A professor at the Cockrell School of Engineering was among a group of academic, business and government leaders invited by President Obama's Council on Jobs and Competitiveness to discuss how public and private sectors can partner to create opportunity and support job creation.

C. Michael Walton, an international authority on transportation policy and a transportation engineering professor in the school's Department of Civil, Architectural and Environmental Engineering, lent his expertise to a panel discussion Sept. 1 at Southern Methodist University in Dallas.

The session, which included U.S. Secretary of Transportation Ray LaHood, President and CEO of the U.S. Chamber of Commerce Tom Donohue, and U.S. Chief Technology Officer Aneesh Chopra, focused on the importance of infrastructure investment to creating jobs across sectors of the U.S. economy.

As past chair and member of the Transportation Research Board's Executive Committee and past board chairman of the American Road and Transportation Builders Association, Walton has long been called upon for his transportation and public policy expertise.

Professor Michael Walton

"The most important short-term impact of investment in transportation infrastructure is jobs," Walton said. "One of the most powerful things Congress can do to support existing jobs now, and create new jobs in the near future, is to pass a robust multi-year reauthorization of the federal highway and transit programs in 2011. Just as important as the contribution of transportation investment to jobs, is its contribution to the long-term growth and competitiveness of the economy."

Another session was held Aug. 31 at Portland State University and focused on steps that the U.S. must take to curb a shortage in engineering. White House officials said the shortage threatens America's role as the world's leading innovator and hinders the country's ability to create jobs.
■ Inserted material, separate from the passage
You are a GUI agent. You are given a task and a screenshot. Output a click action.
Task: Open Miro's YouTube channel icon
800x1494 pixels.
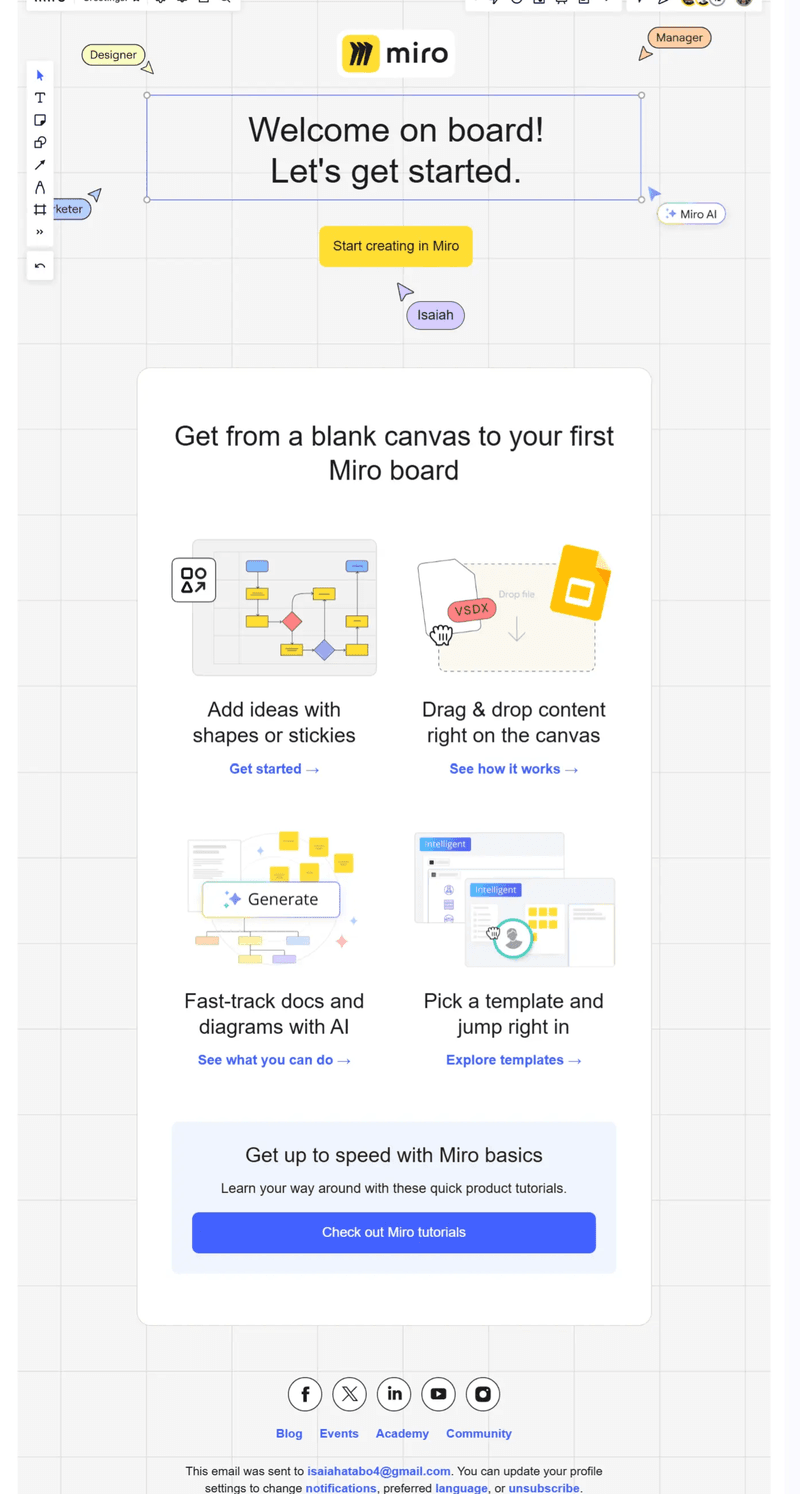[x=438, y=1394]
The panels in Texas and Portland are part of a series of regional Council Listening and Action Sessions that are taking place around the country as a result of the President's challenge that the Council on Jobs and Competitiveness bring new voices to the table and ensure that everyone can participate and inform its work and recommendations.

The ideas and information exchanged at the events will help inform future policy work of the council, which meets with President Obama each quarter to recommend critical steps that private and public sectors can take to create jobs and help strengthen the economy.

The council was formed in January 2011.